Why do we defile what gives life?
ABC News reported abuse, deemed necessary for the safety of farm workers. Cows, had tails cut off and horns burned off, without anesthetic. Destined to never see the outside of a barn, stand shoulder to shoulder in their own excrement, they might gore each other or gnaw tails hanging in their faces.
It was rationalized as practicing common animal husbandry. The animal quivered, fell to its knees, writhing, with its head tightly tied to a fence post. The owner thinks this is the time-honored tradition of animal husbandry, but such mutilation, and abuse, is far removed from the time when man and beast worked together for mutual benefit.
The industry and USDA, promote increased consumption with "Got Milk" and "Happy Cows" advertisements. Thus, continually pressed to increase production, abuse is rationalized to accomplish unrealistic quotas. Disconnected from these cruel scenes, consumers demand unrealistic abundance of cheap food and become partners in the abusive process.

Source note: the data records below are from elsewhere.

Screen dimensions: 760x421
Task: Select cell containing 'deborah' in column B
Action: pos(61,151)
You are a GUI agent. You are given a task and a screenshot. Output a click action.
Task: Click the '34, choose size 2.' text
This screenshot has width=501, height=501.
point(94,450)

Consumers encourage such production methodology by mindlessly believing images of "happy cows," appearing to live "happy lives," in green pastures, with white fences. Clever marketers, and the government, ignore public health, food content, or abusive processes, concentrating on making money and convincing consumers to consume, beyond their needs, at ever-increasing levels.

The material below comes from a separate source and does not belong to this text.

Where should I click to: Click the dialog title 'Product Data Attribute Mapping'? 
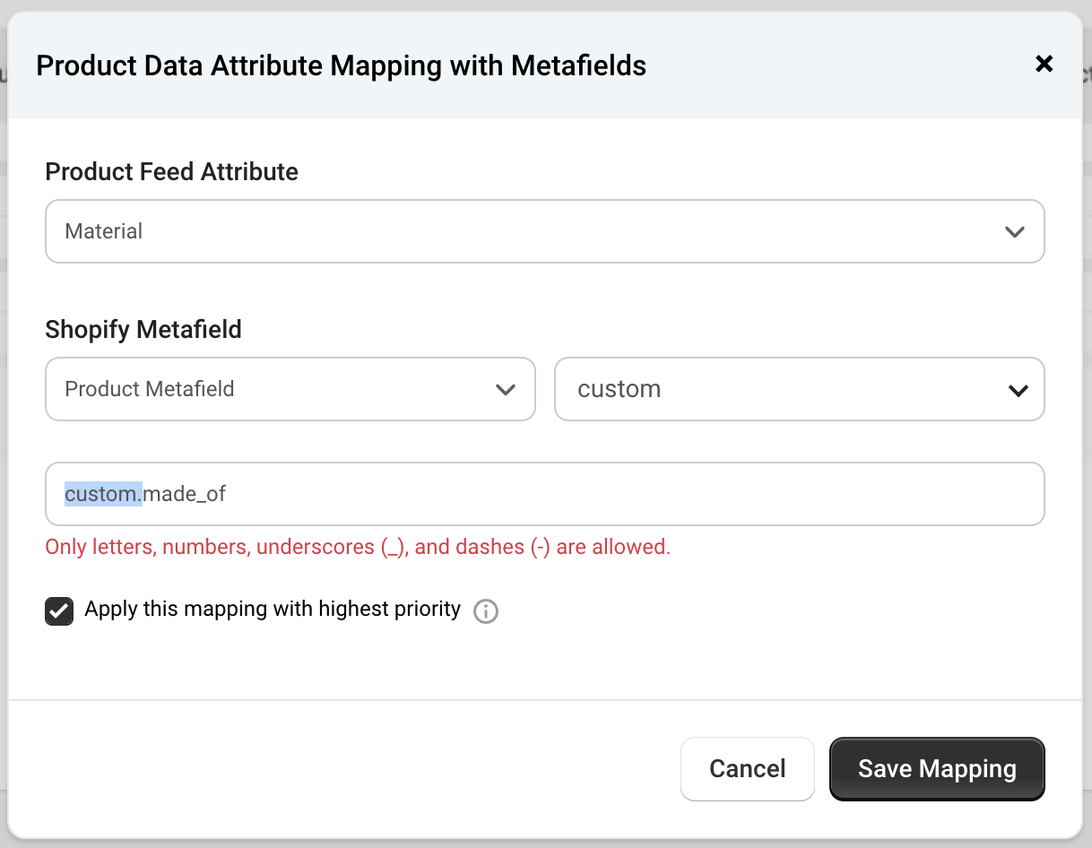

Americans are fatter, sicker, and more disconnected from processes that support their existence on earth, than necessary. In 1977 Wendell Berry wrote, "We lose our health and create profitable diseases and dependencies by failing to see the direct connections between living and eating, eating and working, working and loving."
What do we become when, for gluttony or greed, when we ignore our responsibility and defile that which gives us life?